BEGIN Recorded data

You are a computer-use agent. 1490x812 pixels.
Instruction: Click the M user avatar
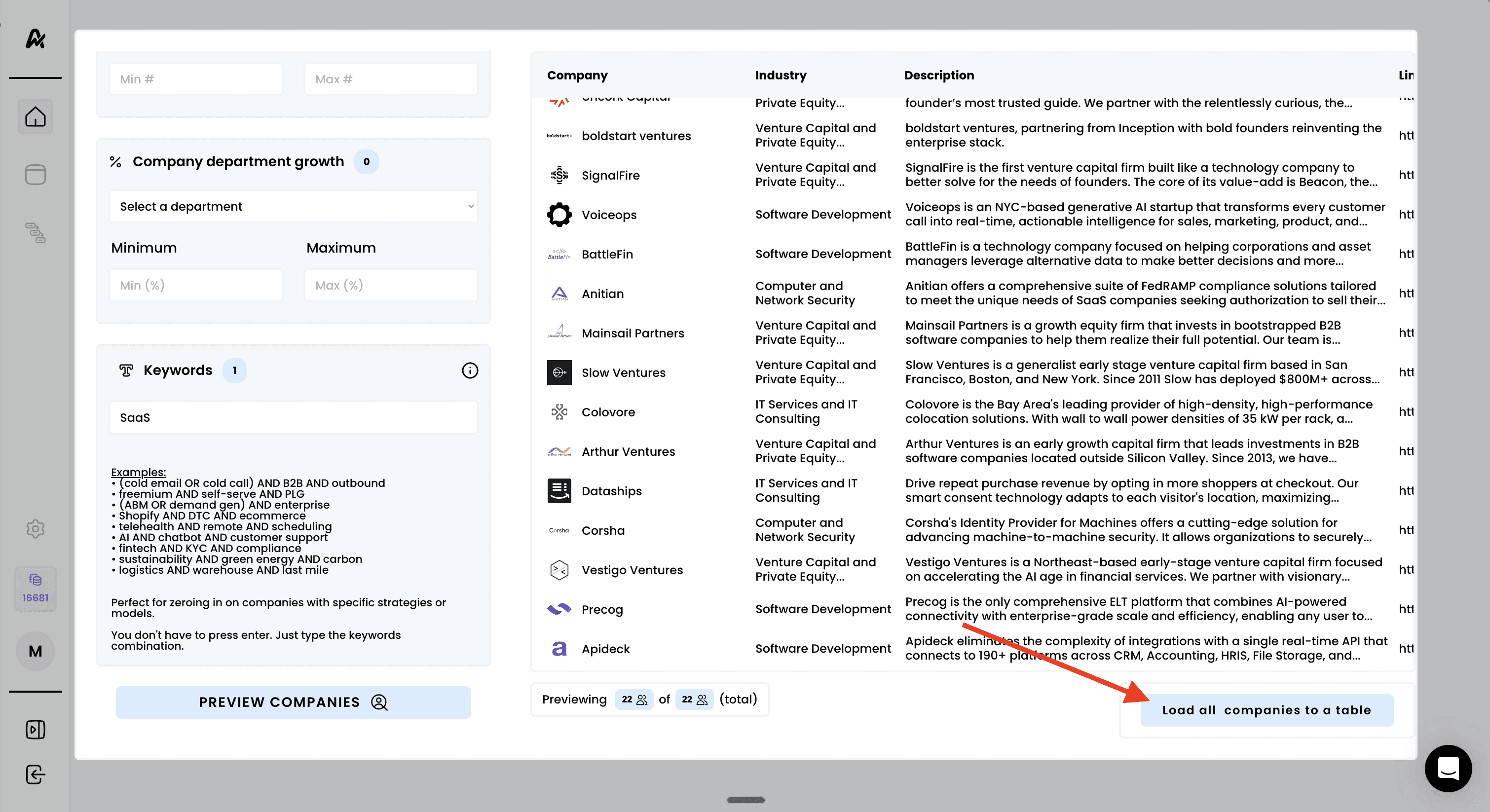(x=36, y=651)
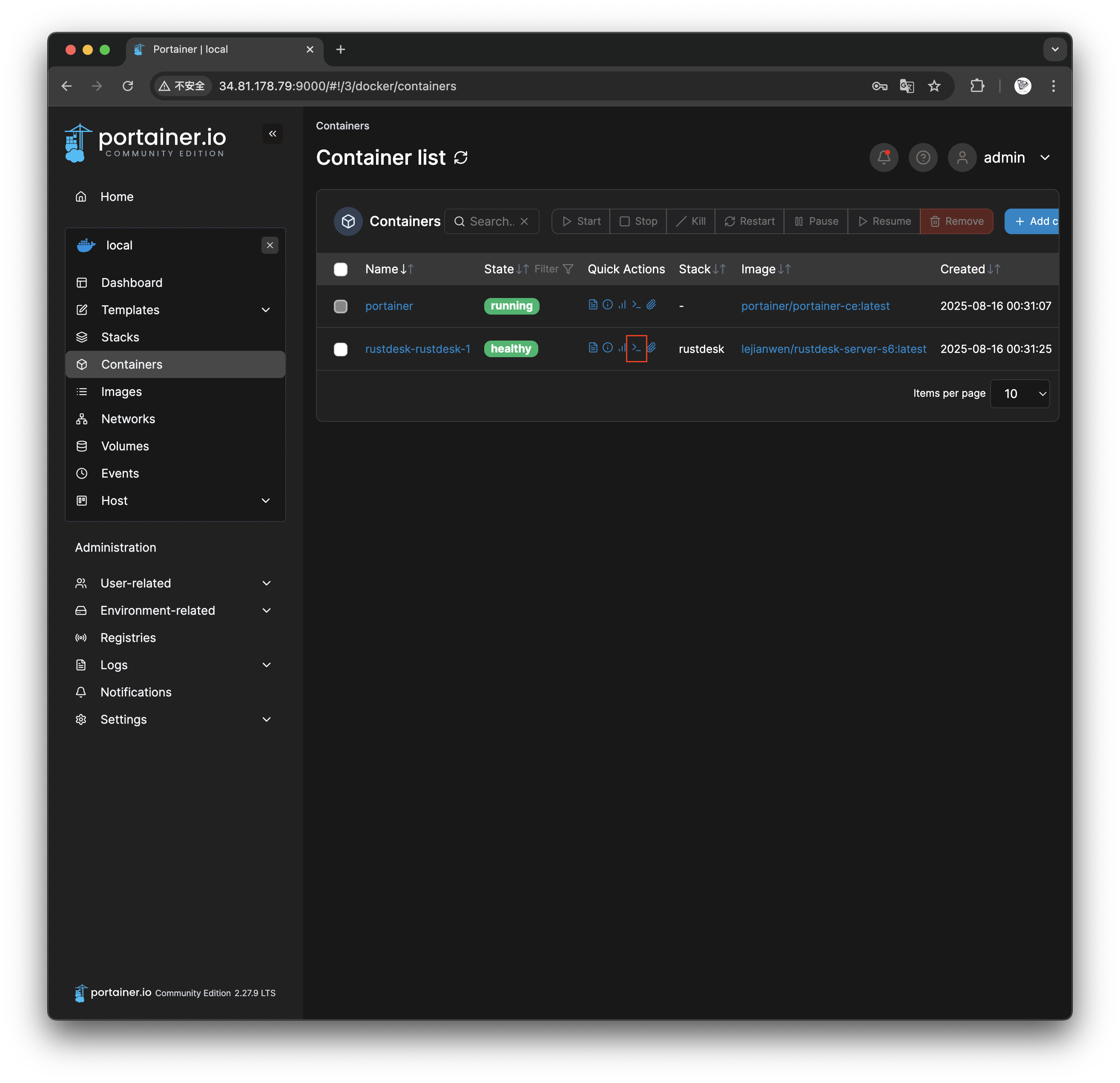Viewport: 1120px width, 1083px height.
Task: Select all containers checkbox in header
Action: click(x=341, y=269)
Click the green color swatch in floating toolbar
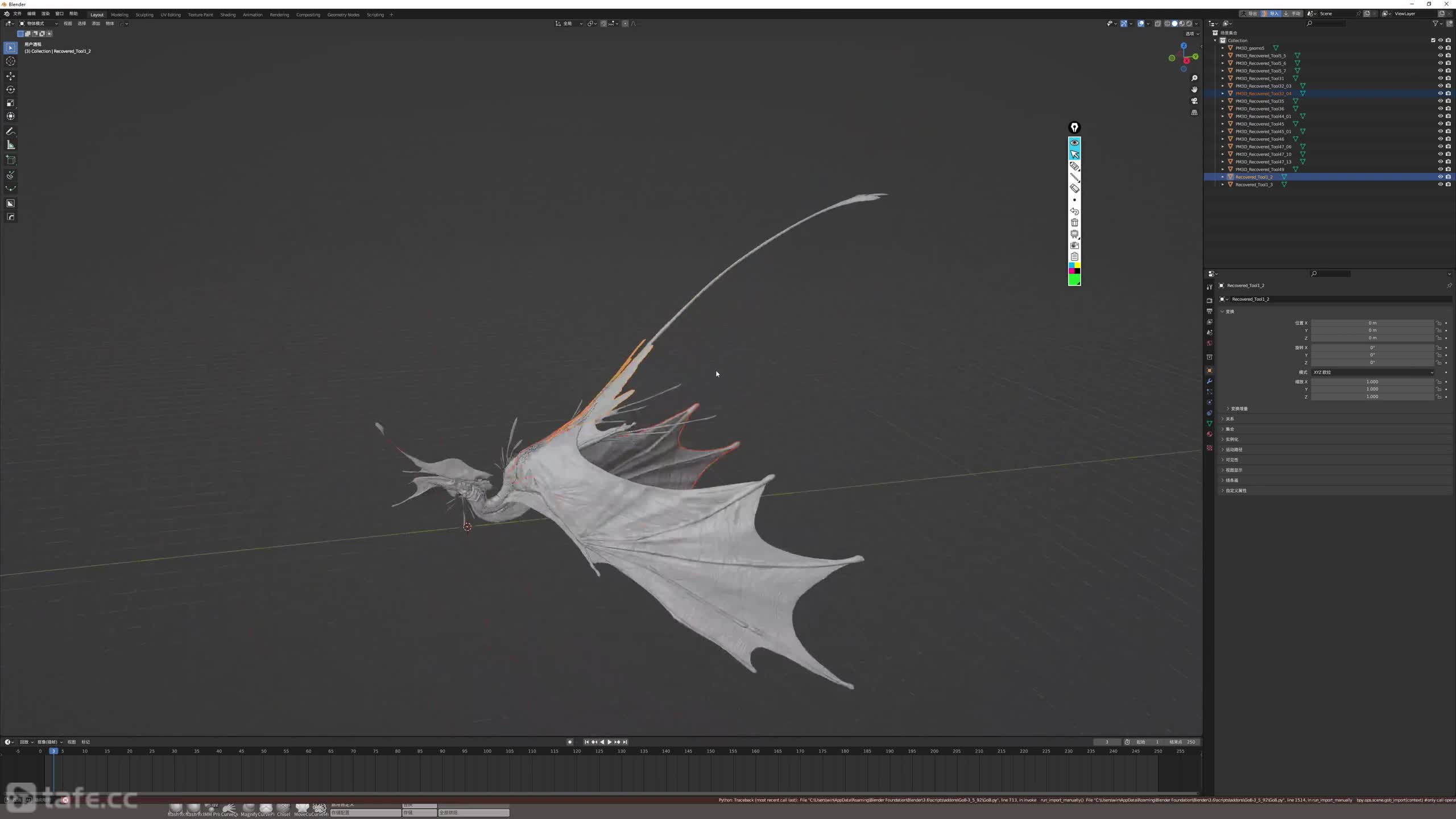This screenshot has height=819, width=1456. pyautogui.click(x=1074, y=279)
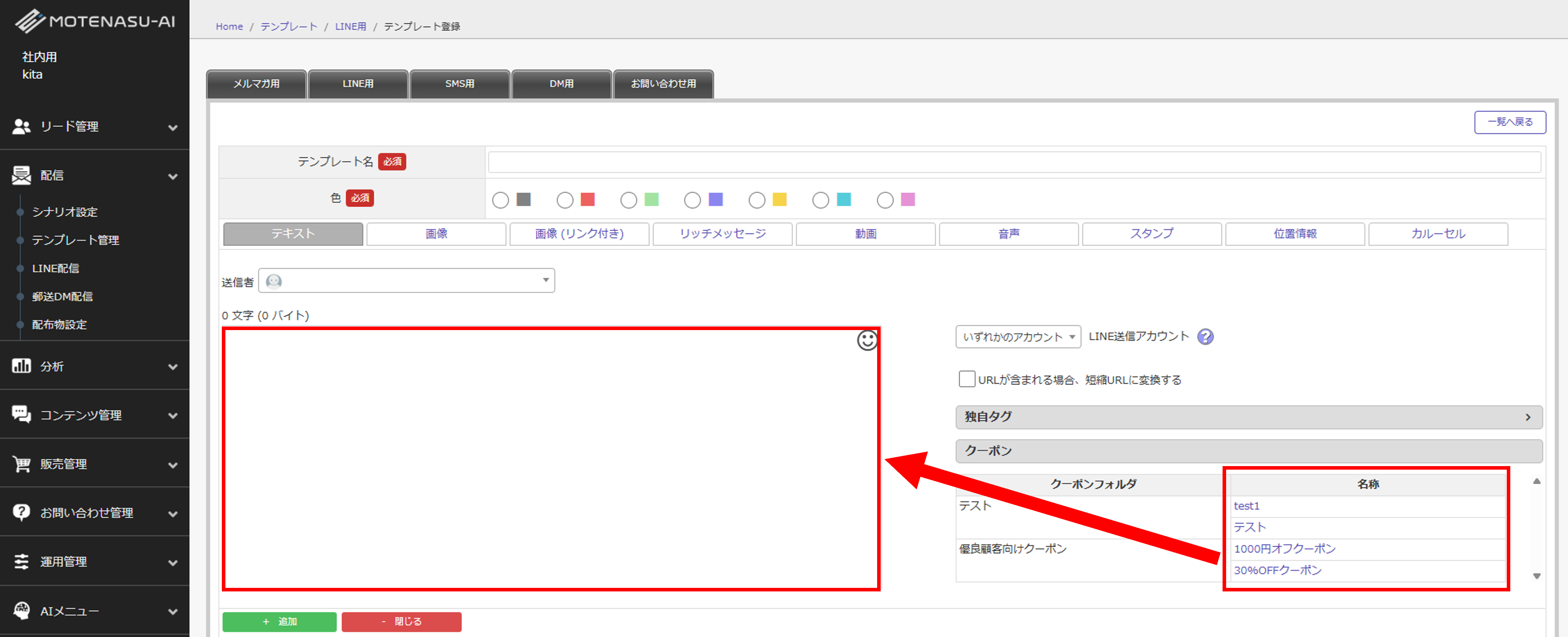
Task: Click the LINE送信アカウント help question icon
Action: [1205, 336]

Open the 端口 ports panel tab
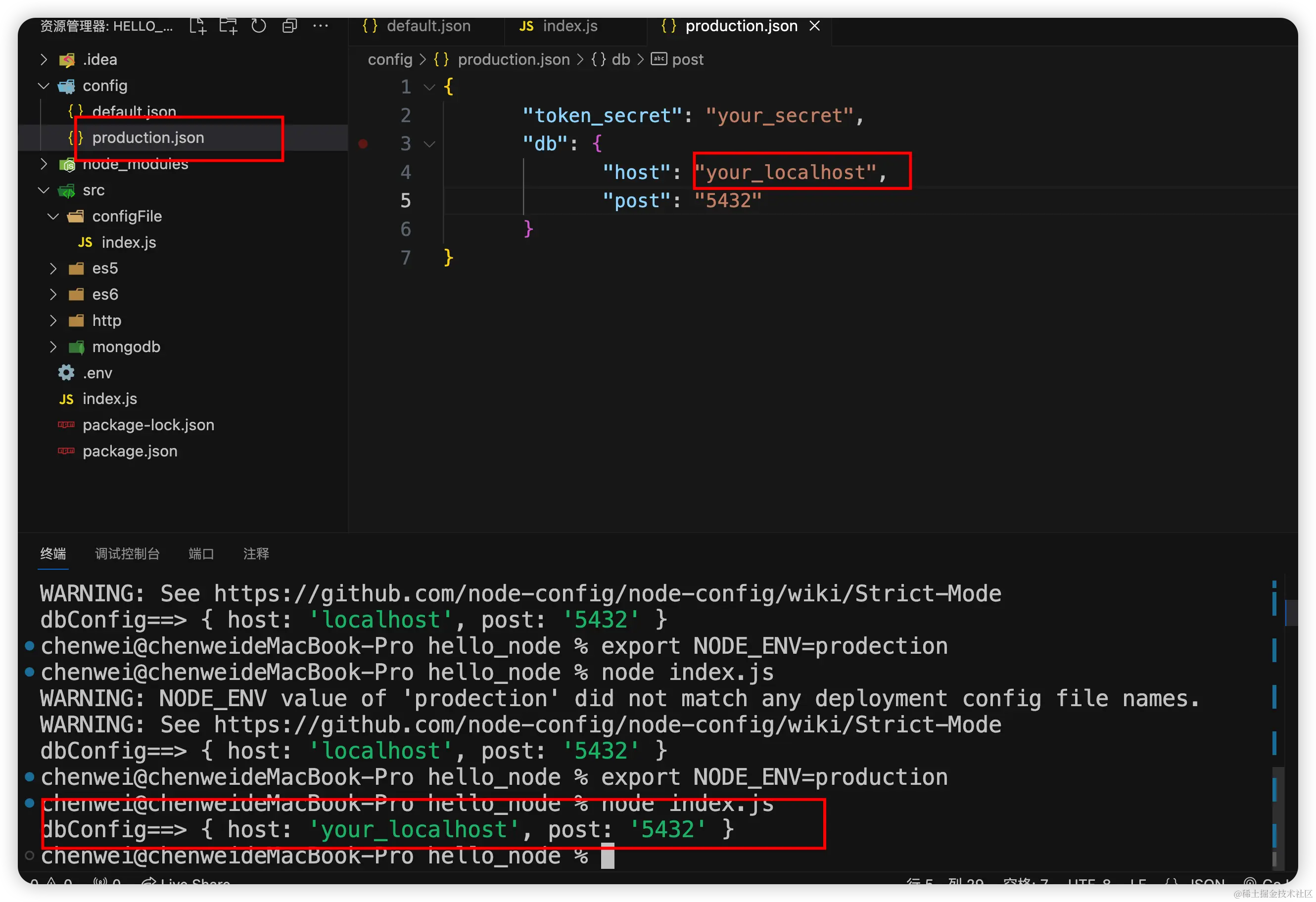tap(201, 553)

END Recorded data

■ **What is expected**
The required answer is the lines from the one that contains "Click the green" through the last line of the records, restated word for word, with every picture dropped.

■ **Exercise solution**
Click the green color swatch in floating toolbar
This screenshot has height=819, width=1456. pyautogui.click(x=1074, y=279)
Task: Click the LINE送信アカウント help question icon
Action: [1205, 336]

Open the 端口 ports panel tab
tap(201, 553)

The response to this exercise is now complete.